“Não é fácil morrer.”
Meu irmão Zé Beto me conta que tio Sávio falou isso algumas semanas antes de morrer. Tio Sávio, irmão de mamãe, teve um problema nos rins. Fez hemodiálises e, mais recentemente, submeteu-se a um transplante.
A cirurgia fracassou. Tio Sávio viveu um resto de vida que talvez ele preferisse abreviar. “A cada hemodiálise sinto vontade de morrer”, meu irmão conta que ele desabafou. Parte dele morrera já alguns anos quando tia Maria Odete — uma das mulheres mais lindas e doces da família, enormes olhos azuis iluminando traços delicados numa pele clara — foi tomada por um câncer veloz e feroz. Sempre que vejo histórias assim, lembro de uma frase de Júlio César segundo a qual a maior presente que podemos ganhar na vida é uma morte rápida.
Lamentei não ter ido ao enterro. Sei o quanto conforta a presença de pessoas nessa hora. Há uma transmissão de solidariedade que aquece em plena nevasca.
Ao caminhar hoje pelas ruas de Londres, pensei em meu tio.
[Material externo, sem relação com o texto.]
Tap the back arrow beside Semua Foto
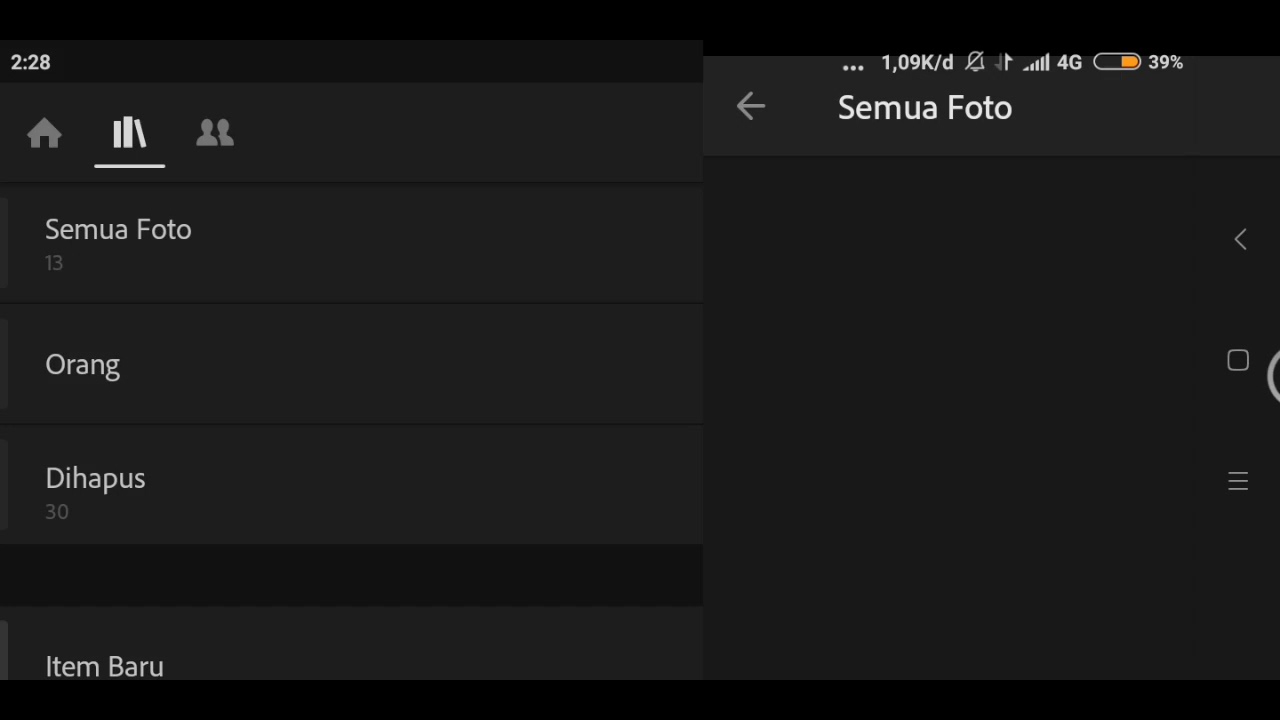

E me ocorreu que o Brasil deveria, como acontece na Inglaterra e em outros países do mundo, enfrentar a discussão da morte assistida. A Inglaterra está na iminência de alterar a legislação de tal forma que fique menos complicado o percurso de quem por alguma razão – em geral uma doença terminal – decida pela morte.
É uma escolha legítima.
Sêneca dizia que uma das bençãos dadas aos seres humanos é a possibilidade da porta de saída em situações insuportáveis.
Não sei se tio Sávio iria optar por isso se pudesse. Mas gostaria que ele tivesse tido essa chance.